**Written task**. Reproduce each of the following records verbatim, keeping every line unchanged and in its original order.

**Raw records**.

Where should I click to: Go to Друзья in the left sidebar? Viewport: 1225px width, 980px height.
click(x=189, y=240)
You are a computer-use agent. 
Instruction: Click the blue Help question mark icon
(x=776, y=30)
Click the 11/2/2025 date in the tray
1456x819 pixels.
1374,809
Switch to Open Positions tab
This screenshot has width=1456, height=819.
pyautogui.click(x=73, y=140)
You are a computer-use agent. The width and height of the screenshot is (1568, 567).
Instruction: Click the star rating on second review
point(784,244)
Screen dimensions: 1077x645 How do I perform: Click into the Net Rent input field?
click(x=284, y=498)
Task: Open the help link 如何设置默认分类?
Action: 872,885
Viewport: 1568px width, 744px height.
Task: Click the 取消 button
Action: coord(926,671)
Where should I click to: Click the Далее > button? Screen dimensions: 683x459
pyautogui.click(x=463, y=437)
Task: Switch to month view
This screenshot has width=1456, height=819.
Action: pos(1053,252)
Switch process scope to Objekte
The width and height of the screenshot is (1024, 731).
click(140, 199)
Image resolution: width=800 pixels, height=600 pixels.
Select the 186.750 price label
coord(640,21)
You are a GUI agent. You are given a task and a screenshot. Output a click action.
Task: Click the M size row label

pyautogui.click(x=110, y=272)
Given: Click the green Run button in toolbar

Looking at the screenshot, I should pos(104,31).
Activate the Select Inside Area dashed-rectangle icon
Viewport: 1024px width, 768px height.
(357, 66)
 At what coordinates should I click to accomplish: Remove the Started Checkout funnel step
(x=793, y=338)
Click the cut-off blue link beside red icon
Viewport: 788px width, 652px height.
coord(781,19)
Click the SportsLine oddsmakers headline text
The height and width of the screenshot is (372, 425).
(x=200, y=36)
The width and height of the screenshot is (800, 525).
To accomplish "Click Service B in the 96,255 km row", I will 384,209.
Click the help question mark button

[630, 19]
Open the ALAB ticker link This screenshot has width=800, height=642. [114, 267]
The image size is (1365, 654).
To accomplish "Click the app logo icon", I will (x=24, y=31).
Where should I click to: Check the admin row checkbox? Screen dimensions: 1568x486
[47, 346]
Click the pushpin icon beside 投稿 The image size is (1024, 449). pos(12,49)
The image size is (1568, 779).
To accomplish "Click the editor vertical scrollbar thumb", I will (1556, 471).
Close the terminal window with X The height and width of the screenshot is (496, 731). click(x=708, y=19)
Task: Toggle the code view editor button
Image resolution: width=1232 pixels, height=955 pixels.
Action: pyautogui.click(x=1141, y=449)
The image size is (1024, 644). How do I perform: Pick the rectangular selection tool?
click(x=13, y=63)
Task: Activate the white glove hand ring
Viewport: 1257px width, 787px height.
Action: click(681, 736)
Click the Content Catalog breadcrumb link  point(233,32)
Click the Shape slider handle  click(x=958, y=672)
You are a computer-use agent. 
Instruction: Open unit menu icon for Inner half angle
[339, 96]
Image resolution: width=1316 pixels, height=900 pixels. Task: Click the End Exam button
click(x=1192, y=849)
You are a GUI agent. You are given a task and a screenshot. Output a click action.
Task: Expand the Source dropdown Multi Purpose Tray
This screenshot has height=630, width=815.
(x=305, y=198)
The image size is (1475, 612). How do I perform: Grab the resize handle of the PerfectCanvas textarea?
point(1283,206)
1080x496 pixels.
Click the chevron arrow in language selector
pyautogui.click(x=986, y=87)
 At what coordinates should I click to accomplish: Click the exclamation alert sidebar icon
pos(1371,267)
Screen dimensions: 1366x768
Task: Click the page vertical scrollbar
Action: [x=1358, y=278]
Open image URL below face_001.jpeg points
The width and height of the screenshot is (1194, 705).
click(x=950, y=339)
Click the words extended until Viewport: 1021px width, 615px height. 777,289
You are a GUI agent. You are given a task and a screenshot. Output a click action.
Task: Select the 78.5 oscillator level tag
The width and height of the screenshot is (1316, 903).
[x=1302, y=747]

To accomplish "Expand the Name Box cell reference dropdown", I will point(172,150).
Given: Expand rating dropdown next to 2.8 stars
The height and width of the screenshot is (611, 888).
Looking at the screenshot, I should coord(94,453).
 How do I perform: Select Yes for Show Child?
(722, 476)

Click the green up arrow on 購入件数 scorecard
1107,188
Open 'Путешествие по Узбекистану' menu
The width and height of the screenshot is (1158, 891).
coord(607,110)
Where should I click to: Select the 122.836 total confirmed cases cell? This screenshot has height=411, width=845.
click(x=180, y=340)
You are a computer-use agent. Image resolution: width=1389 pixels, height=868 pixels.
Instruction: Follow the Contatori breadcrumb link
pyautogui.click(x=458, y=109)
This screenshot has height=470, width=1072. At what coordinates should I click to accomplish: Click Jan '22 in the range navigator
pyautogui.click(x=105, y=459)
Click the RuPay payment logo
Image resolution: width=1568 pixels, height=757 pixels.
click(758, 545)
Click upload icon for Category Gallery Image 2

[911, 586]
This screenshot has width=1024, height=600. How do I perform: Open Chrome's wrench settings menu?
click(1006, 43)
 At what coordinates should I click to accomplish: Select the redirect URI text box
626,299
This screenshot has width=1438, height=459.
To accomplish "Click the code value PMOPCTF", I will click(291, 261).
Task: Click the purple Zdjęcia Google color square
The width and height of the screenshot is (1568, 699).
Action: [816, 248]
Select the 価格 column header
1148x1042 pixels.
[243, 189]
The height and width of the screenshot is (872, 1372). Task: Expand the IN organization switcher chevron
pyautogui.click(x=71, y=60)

**Result**.
Where should I click to: Go to Друзья in the left sidebar? Viewport: 1225px width, 980px height.
click(x=189, y=240)
You are a computer-use agent. 
Instruction: Click the blue Help question mark icon
(x=776, y=30)
Click the 11/2/2025 date in the tray
1456x819 pixels.
1374,809
Switch to Open Positions tab
This screenshot has width=1456, height=819.
pyautogui.click(x=73, y=140)
You are a computer-use agent. The width and height of the screenshot is (1568, 567).
Instruction: Click the star rating on second review
point(784,244)
Screen dimensions: 1077x645 How do I perform: Click into the Net Rent input field?
click(x=284, y=498)
Task: Open the help link 如何设置默认分类?
Action: 872,885
Viewport: 1568px width, 744px height.
Task: Click the 取消 button
Action: coord(926,671)
Where should I click to: Click the Далее > button? Screen dimensions: 683x459
pyautogui.click(x=463, y=437)
Task: Switch to month view
This screenshot has width=1456, height=819.
Action: pos(1053,252)
Switch process scope to Objekte
The width and height of the screenshot is (1024, 731).
click(140, 199)
Image resolution: width=800 pixels, height=600 pixels.
Select the 186.750 price label
coord(640,21)
You are a GUI agent. You are given a task and a screenshot. Output a click action.
Task: Click the M size row label

pyautogui.click(x=110, y=272)
Given: Click the green Run button in toolbar

Looking at the screenshot, I should pos(104,31).
Activate the Select Inside Area dashed-rectangle icon
Viewport: 1024px width, 768px height.
(357, 66)
 At what coordinates should I click to accomplish: Remove the Started Checkout funnel step
(x=793, y=338)
Click the cut-off blue link beside red icon
Viewport: 788px width, 652px height.
coord(781,19)
Click the SportsLine oddsmakers headline text
The height and width of the screenshot is (372, 425).
(x=200, y=36)
The width and height of the screenshot is (800, 525).
To accomplish "Click Service B in the 96,255 km row", I will 384,209.
Click the help question mark button

[630, 19]
Open the ALAB ticker link This screenshot has width=800, height=642. [114, 267]
The image size is (1365, 654).
To accomplish "Click the app logo icon", I will (x=24, y=31).
Where should I click to: Check the admin row checkbox? Screen dimensions: 1568x486
[47, 346]
Click the pushpin icon beside 投稿 The image size is (1024, 449). pos(12,49)
The image size is (1568, 779).
To accomplish "Click the editor vertical scrollbar thumb", I will (1556, 471).
Close the terminal window with X The height and width of the screenshot is (496, 731). click(x=708, y=19)
Task: Toggle the code view editor button
Image resolution: width=1232 pixels, height=955 pixels.
Action: pyautogui.click(x=1141, y=449)
The image size is (1024, 644). How do I perform: Pick the rectangular selection tool?
click(x=13, y=63)
Task: Activate the white glove hand ring
Viewport: 1257px width, 787px height.
Action: click(681, 736)
Click the Content Catalog breadcrumb link  point(233,32)
Click the Shape slider handle  click(x=958, y=672)
You are a computer-use agent. 
Instruction: Open unit menu icon for Inner half angle
[339, 96]
Image resolution: width=1316 pixels, height=900 pixels. Task: Click the End Exam button
click(x=1192, y=849)
You are a GUI agent. You are given a task and a screenshot. Output a click action.
Task: Expand the Source dropdown Multi Purpose Tray
This screenshot has height=630, width=815.
(x=305, y=198)
The image size is (1475, 612). How do I perform: Grab the resize handle of the PerfectCanvas textarea?
point(1283,206)
1080x496 pixels.
Click the chevron arrow in language selector
pyautogui.click(x=986, y=87)
 At what coordinates should I click to accomplish: Click the exclamation alert sidebar icon
pos(1371,267)
Screen dimensions: 1366x768
Task: Click the page vertical scrollbar
Action: [x=1358, y=278]
Open image URL below face_001.jpeg points
The width and height of the screenshot is (1194, 705).
click(x=950, y=339)
Click the words extended until Viewport: 1021px width, 615px height. 777,289
You are a GUI agent. You are given a task and a screenshot. Output a click action.
Task: Select the 78.5 oscillator level tag
The width and height of the screenshot is (1316, 903).
[x=1302, y=747]

To accomplish "Expand the Name Box cell reference dropdown", I will point(172,150).
Given: Expand rating dropdown next to 2.8 stars
The height and width of the screenshot is (611, 888).
Looking at the screenshot, I should coord(94,453).
 How do I perform: Select Yes for Show Child?
(722, 476)

Click the green up arrow on 購入件数 scorecard
1107,188
Open 'Путешествие по Узбекистану' menu
The width and height of the screenshot is (1158, 891).
coord(607,110)
Where should I click to: Select the 122.836 total confirmed cases cell? This screenshot has height=411, width=845.
click(x=180, y=340)
You are a computer-use agent. Image resolution: width=1389 pixels, height=868 pixels.
Instruction: Follow the Contatori breadcrumb link
pyautogui.click(x=458, y=109)
This screenshot has height=470, width=1072. At what coordinates should I click to accomplish: Click Jan '22 in the range navigator
pyautogui.click(x=105, y=459)
Click the RuPay payment logo
Image resolution: width=1568 pixels, height=757 pixels.
click(758, 545)
Click upload icon for Category Gallery Image 2

[911, 586]
This screenshot has width=1024, height=600. How do I perform: Open Chrome's wrench settings menu?
click(1006, 43)
 At what coordinates should I click to accomplish: Select the redirect URI text box
626,299
This screenshot has width=1438, height=459.
To accomplish "Click the code value PMOPCTF", I will click(291, 261).
Task: Click the purple Zdjęcia Google color square
The width and height of the screenshot is (1568, 699).
Action: [816, 248]
Select the 価格 column header
1148x1042 pixels.
[243, 189]
The height and width of the screenshot is (872, 1372). Task: Expand the IN organization switcher chevron
pyautogui.click(x=71, y=60)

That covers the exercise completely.